While crouching down near a spider web laced in between the porch I felt a warm sense of slobbers on my cheek as Jackie affectionately loved up on me. His bright blue eyes glazing into mine, I longed for his innocence, to be that unaware of a cruel world, to be happy and free with myself. I motioned my hand to signal him to sit and he obeyed the command placing him perfectly in front of me. I bent down and positioned the camera to where Jackie was looking at the camera and the fog over the lake complimented the back ground. The land, the house, the lake, it all screamed of familiarity and made my heart happy. The day was beginning to wear down as I started to head back to the house for the end of my shoot.
Mother greeted me at the door, “Claire, when you are done editing, can you meet me in the kitchen for dinner?”
I nodded in agreement as I took the SD card from the camera to see what all I captured. Picture after picture I saw my childhood flash before my eyes, compelling me to reminisce on the days of my youth. Yet in these recent pictures a familiar being was placed in the most unusual places. On the lake side a figure stood, unidentified but shown in every snap I had taken today. My mind traveled back to the Polaroid taken yesterday the same person placed in all my other shots. Fear struck me; I worried for my mother’s sake, for my sake. I got up knowing that I had to alert my mother, but before I left the room she met me at the doorway. “Have you seen the jacket hanging by the door way? I just noticed it was gone” she said in a concerning voice. In the silence before I told her of the John Doe, a knock came from the door. Her eye brows knitted together because company was rare here. Side by side we made our way to the door and turned the handle to find a beautifully lit sky, full of stars, and a moon accompanying them in their brightness.

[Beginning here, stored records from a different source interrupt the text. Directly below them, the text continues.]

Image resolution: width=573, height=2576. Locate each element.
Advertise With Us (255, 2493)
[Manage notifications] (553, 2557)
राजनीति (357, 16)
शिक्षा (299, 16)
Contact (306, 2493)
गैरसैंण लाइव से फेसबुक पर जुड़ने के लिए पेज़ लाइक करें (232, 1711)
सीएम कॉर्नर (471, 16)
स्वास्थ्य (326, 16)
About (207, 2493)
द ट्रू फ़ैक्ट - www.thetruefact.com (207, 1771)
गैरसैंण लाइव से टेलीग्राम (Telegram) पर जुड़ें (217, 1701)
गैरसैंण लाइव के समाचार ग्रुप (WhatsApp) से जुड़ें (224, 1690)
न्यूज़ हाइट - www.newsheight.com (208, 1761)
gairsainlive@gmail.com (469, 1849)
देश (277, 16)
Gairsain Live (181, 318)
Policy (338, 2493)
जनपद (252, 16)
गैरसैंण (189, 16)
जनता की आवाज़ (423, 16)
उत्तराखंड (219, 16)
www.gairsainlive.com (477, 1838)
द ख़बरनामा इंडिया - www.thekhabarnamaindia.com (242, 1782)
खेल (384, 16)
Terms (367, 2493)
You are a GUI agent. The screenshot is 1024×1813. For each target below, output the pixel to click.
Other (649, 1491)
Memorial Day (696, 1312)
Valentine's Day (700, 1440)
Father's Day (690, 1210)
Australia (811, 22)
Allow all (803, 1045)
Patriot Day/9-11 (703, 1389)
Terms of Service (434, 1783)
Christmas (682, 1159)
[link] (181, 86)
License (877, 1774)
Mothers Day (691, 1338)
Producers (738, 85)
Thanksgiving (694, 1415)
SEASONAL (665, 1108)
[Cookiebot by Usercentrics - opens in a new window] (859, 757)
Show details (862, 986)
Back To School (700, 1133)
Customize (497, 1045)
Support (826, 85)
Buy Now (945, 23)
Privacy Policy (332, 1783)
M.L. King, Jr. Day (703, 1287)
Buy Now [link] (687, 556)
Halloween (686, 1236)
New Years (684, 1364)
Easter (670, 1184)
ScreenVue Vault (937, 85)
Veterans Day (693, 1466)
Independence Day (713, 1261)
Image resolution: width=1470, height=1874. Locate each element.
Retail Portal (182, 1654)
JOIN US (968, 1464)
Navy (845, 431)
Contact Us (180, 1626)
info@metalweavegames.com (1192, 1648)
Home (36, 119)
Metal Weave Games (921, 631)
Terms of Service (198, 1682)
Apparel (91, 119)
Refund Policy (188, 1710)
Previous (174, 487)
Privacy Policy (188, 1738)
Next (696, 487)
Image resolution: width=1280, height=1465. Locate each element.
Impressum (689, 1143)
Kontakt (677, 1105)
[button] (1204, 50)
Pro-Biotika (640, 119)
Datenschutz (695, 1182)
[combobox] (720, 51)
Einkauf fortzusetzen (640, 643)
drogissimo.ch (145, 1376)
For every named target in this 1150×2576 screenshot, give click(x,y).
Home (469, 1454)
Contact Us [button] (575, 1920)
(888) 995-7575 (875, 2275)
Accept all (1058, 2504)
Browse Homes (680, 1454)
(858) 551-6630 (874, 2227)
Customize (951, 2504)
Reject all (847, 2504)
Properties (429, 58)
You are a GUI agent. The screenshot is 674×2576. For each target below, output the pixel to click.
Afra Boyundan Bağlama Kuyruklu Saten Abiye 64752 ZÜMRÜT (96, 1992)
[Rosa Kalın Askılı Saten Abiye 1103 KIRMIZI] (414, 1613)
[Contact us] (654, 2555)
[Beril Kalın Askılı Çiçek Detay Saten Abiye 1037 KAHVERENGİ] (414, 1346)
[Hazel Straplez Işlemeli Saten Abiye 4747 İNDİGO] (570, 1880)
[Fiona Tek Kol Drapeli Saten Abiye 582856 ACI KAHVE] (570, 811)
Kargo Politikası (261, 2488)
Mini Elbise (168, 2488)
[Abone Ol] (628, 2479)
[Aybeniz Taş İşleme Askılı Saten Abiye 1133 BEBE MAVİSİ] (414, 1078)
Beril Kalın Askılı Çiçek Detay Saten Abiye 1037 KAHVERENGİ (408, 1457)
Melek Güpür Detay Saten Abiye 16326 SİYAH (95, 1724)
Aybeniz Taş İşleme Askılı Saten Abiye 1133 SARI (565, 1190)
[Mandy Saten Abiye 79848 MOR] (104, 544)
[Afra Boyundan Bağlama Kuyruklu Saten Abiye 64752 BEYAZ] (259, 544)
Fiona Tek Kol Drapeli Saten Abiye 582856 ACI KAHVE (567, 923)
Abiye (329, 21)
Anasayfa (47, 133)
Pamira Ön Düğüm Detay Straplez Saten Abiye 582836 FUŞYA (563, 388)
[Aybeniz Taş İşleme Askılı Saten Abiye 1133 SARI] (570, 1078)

No one was in sight but there was a letter left on the door mat, sealed shut and perfectly symmetrical. We looked at each other, both confused. The sound of rippling water broke our glances and we saw a small canoe rowing away across the lake. I started to yell out at the person, but I felt a hand grab my wrist. My mother’s eyes were like glass waiting to break, a smile spread across her face. “It is him honey, he’s wearing the jacket.” She said with a shaky voice. I took one more look out to the lake as I watched my father disappear into the night, like once before.